Un phénomène systémique documenté à l'échelle internationale
Le Québec n'est pas un cas isolé. Les analyses de l'Organisation de coopération et de développement économiques (OCDE), notamment à travers les enquêtes internationales sur l'enseignement et l'apprentissage (TALIS), démontrent que la crise d'attractivité et de rétention de la profession enseignante touche une grande partie des pays occidentaux.
En France, par exemple, les concours de recrutement d'enseignants peinent à faire le plein depuis plusieurs années, et le taux de démission, bien que statistiquement plus faible qu'en Amérique du Nord, est en constante augmentation. Les rapports de l'OCDE soulignent régulièrement que le stress professionnel, le manque d'autonomie pédagogique et la dévalorisation sociale de la profession sont les premiers moteurs de cette désaffection mondiale.
La comparaison entre le système québécois et les systèmes européens montre que là où la concertation et le temps de travail hors classe (consacré à la préparation et au travail collaboratif) sont insuffisants, le sentiment d'isolement et d'épuisement professionnel augmente de manière exponentielle.
Quels leviers d'action pour stabiliser les équipes éducatives ?
Face à ce constat, quelles solutions s'offrent aux décideurs et aux directions d'école pour inverser la tendance avant la rentrée et tout au long de l'année scolaire ?
* Améliorer les conditions d'insertion professionnelle : Les premières années d'enseignement sont cruciales.

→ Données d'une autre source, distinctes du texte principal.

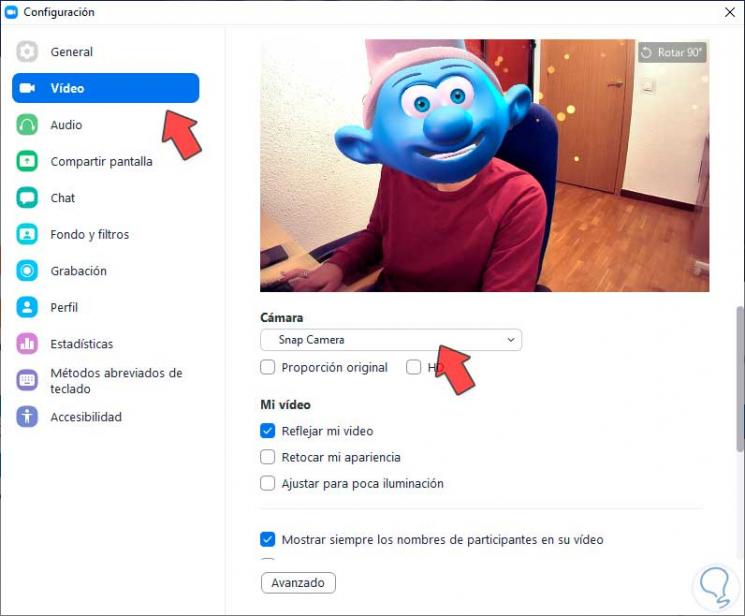Select the Grabación record icon
745x616 pixels.
pos(27,270)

Mettre en place des programmes de mentorat structurés, déchargés de cours pour les mentors et les mentorés, permet de sécuriser les nouveaux enseignants et de réduire le taux d'abandon précoce, qui culmine souvent durant les cinq premières années de carrière.

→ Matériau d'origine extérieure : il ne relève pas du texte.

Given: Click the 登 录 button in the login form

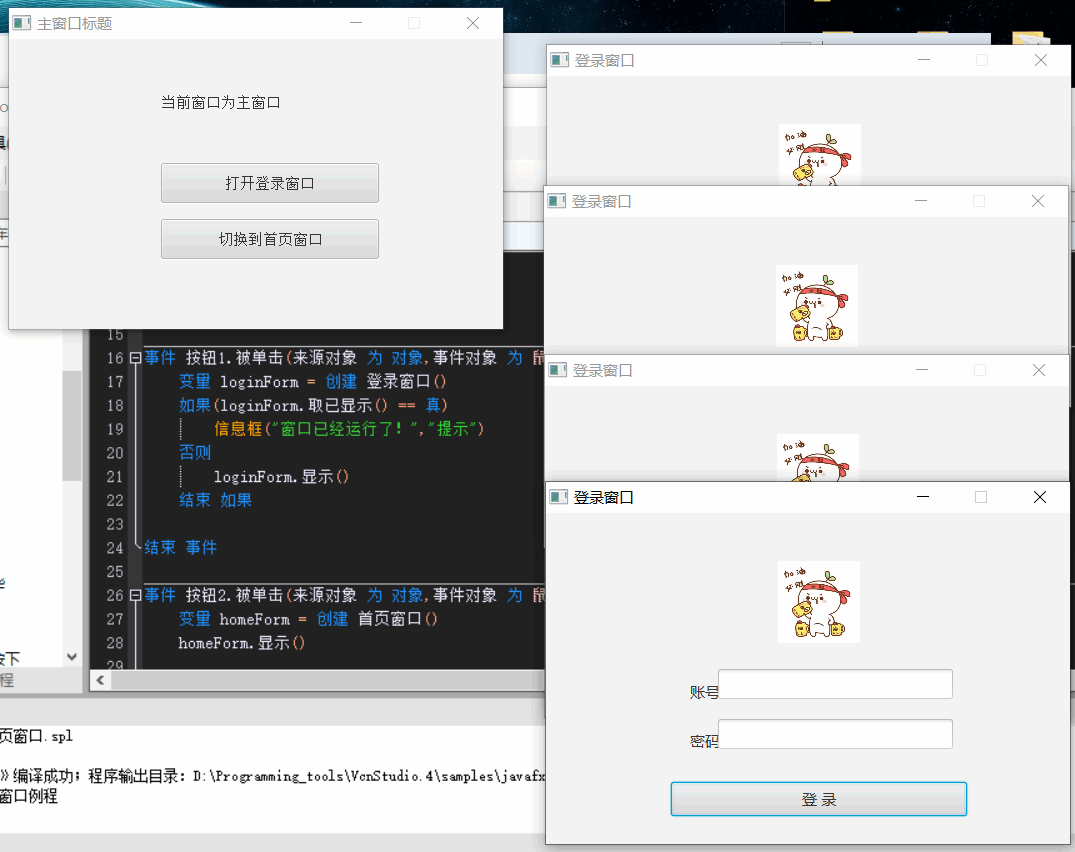Looking at the screenshot, I should [x=818, y=799].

* Repenser la composition des classes et le soutien spécialisé : Il est impératif de revoir les ratios d'intégration des élèves à besoins particuliers et de garantir la présence effective de professionnels de l'éducation (orthopédagogues, psychoéducateurs, techniciens en éducation spécialisée) au sein même des classes, plutôt que d'adopter une logique de services ponctuels.
* Valoriser l'autonomie et le leadership pédagogique : Les recherches en sciences de l'éducation démontrent que le sentiment d'auto-efficacité des enseignants est directement lié à leur liberté pédagogique. Permettre aux équipes de concevoir et d'adapter leurs approches pédagogiques en fonction de leur contexte local, sans pression bureaucratique excessive, renforce le sens du métier.
* Alléger la charge administrative : Une part significative du temps de travail des enseignants est aujourd'hui captée par des tâches bureaucratiques (saisie de données, reddition de comptes, réunions administratives). Recentrer le travail sur le cœur du métier — l'enseignement et la relation avec l'élève — constitue un levier de rétention majeur et peu coûteux.
Le signal envoyé par les enseignants québécois à travers la consultation de la FAE doit être pris au sérieux. Il ne s'agit pas d'une simple revendication corporatiste, mais d'un indicateur de la santé globale de notre système éducatif. Pour offrir aux élèves l'école stable, bienveillante et performante à laquelle ils ont droit, il est urgent de prendre soin de ceux qui la font vivre chaque jour.